• Exercise instructions: Reproduce the top of the data verbatim, through and including the line that contains "This screenshot has width=796, height=1418.".

• Provided entries:
________________________
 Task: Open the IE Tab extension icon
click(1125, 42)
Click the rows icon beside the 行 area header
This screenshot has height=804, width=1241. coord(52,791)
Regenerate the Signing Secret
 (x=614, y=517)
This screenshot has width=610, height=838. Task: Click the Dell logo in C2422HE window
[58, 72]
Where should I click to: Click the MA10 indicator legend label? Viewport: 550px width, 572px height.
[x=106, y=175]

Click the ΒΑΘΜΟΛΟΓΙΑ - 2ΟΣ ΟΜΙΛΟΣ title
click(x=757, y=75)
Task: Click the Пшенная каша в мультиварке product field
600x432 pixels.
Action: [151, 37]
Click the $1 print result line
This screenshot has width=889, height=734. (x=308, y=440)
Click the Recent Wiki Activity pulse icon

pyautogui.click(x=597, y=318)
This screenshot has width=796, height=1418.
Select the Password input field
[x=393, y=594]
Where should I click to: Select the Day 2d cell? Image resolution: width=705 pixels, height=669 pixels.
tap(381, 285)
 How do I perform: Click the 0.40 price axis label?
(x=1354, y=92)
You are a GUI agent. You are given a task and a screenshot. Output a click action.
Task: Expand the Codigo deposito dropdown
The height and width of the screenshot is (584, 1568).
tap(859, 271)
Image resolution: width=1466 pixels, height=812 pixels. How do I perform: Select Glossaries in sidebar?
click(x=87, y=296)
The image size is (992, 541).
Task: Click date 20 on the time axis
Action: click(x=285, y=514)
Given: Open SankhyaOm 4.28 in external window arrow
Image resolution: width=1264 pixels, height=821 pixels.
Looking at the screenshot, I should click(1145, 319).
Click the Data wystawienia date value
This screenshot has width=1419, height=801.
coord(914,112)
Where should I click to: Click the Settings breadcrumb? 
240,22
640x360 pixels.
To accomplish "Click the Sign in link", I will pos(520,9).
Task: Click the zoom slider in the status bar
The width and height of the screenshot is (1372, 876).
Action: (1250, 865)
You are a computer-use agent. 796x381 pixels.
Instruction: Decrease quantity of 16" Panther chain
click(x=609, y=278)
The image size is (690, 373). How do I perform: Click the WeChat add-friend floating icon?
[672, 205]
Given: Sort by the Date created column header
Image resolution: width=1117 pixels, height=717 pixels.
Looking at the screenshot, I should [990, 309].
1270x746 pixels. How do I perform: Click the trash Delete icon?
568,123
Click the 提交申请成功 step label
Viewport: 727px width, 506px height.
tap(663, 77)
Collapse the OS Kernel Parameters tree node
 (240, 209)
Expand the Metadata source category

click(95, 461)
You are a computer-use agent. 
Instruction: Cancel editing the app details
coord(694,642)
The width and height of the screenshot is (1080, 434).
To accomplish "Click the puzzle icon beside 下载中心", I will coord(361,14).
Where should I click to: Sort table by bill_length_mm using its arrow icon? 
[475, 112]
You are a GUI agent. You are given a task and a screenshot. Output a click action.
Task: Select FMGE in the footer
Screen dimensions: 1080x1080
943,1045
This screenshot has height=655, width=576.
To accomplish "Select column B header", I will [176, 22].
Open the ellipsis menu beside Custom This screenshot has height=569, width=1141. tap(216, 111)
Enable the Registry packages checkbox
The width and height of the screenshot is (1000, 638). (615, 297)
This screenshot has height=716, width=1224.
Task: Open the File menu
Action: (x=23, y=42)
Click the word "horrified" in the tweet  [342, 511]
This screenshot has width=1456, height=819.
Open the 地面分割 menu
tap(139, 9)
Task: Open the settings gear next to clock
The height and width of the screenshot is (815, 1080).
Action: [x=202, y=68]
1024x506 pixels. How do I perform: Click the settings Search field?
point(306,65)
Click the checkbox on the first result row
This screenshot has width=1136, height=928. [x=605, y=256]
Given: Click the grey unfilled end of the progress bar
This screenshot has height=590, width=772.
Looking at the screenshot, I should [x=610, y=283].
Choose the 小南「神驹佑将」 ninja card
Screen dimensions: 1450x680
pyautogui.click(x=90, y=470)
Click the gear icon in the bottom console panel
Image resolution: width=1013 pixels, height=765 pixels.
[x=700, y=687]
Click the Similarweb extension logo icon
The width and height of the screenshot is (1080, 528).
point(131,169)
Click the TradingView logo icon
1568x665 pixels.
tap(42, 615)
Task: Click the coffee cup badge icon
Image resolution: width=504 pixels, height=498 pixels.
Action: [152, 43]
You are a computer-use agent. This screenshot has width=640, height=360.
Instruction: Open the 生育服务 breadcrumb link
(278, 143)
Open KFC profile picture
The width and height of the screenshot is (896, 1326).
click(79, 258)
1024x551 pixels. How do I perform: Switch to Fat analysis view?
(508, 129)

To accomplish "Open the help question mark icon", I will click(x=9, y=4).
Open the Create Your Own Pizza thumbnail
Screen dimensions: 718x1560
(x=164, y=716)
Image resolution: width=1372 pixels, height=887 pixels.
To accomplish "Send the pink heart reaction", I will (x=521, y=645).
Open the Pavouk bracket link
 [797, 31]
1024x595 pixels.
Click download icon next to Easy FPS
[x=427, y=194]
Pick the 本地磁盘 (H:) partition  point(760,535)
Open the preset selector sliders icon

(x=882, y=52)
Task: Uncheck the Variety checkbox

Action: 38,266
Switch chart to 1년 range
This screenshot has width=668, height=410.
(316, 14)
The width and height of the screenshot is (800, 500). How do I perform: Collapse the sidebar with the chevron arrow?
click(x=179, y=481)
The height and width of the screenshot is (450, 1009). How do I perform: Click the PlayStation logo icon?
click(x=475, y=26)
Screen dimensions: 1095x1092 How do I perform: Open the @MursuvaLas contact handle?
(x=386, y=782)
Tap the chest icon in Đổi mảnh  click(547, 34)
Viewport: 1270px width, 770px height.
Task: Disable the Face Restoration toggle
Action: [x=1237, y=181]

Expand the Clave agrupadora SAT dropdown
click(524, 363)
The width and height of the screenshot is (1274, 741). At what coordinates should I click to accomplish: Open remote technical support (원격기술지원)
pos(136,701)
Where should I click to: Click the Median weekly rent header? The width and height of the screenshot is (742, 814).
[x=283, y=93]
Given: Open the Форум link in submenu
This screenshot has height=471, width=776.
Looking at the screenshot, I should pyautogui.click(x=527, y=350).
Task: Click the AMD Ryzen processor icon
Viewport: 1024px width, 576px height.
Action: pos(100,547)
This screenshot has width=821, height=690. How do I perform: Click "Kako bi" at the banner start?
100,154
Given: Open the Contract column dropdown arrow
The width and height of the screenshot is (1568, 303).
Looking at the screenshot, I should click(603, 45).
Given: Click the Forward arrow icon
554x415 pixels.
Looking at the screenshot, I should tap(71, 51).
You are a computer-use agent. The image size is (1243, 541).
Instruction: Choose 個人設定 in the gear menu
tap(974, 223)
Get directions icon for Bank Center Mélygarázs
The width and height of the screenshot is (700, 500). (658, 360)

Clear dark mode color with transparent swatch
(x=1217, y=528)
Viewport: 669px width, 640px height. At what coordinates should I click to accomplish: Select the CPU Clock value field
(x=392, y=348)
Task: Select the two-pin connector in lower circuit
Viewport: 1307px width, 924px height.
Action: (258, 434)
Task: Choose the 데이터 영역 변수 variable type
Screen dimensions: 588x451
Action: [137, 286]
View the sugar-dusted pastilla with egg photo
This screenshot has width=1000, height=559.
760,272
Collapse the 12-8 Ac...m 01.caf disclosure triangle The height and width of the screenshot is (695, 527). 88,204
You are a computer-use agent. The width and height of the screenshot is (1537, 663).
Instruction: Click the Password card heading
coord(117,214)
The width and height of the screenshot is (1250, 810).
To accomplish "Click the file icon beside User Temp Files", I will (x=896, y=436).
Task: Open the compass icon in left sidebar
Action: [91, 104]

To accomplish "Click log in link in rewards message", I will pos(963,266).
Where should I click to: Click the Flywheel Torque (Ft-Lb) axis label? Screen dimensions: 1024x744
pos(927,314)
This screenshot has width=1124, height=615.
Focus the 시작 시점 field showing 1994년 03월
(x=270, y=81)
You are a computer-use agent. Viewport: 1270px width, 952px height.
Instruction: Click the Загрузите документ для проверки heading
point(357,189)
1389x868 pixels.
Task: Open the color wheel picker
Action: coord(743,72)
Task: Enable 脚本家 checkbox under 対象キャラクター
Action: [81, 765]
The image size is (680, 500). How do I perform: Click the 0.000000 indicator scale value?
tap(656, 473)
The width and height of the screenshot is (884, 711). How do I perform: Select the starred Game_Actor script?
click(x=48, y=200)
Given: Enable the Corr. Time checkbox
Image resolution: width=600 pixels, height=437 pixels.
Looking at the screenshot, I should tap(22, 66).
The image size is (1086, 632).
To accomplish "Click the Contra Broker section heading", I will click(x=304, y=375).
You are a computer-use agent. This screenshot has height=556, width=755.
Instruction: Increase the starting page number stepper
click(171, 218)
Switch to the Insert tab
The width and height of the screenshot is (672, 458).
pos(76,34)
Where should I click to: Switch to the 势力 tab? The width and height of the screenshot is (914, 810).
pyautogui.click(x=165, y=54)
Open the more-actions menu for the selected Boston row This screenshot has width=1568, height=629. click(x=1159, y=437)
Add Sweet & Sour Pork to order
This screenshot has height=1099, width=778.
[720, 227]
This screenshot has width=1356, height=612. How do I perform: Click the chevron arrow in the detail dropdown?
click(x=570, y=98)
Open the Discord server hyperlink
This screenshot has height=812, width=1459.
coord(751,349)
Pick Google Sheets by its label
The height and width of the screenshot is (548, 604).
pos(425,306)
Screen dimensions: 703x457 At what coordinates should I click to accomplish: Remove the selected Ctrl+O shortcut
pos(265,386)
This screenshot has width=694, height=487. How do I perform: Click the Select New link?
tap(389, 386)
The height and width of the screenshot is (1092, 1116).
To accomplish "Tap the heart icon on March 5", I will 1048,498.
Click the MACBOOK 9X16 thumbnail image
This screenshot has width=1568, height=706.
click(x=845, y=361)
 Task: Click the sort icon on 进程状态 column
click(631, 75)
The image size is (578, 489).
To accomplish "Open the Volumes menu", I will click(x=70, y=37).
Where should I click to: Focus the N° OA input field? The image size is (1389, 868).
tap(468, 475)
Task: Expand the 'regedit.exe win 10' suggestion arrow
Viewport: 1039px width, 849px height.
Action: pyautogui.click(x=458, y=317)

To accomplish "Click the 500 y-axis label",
________________________
• Finished exercise:
 Task: Open the IE Tab extension icon
click(1125, 42)
Click the rows icon beside the 行 area header
This screenshot has height=804, width=1241. coord(52,791)
Regenerate the Signing Secret
 (x=614, y=517)
This screenshot has width=610, height=838. Task: Click the Dell logo in C2422HE window
[58, 72]
Where should I click to: Click the MA10 indicator legend label? Viewport: 550px width, 572px height.
[x=106, y=175]

Click the ΒΑΘΜΟΛΟΓΙΑ - 2ΟΣ ΟΜΙΛΟΣ title
click(x=757, y=75)
Task: Click the Пшенная каша в мультиварке product field
600x432 pixels.
Action: [151, 37]
Click the $1 print result line
This screenshot has width=889, height=734. (x=308, y=440)
Click the Recent Wiki Activity pulse icon

pyautogui.click(x=597, y=318)
This screenshot has width=796, height=1418.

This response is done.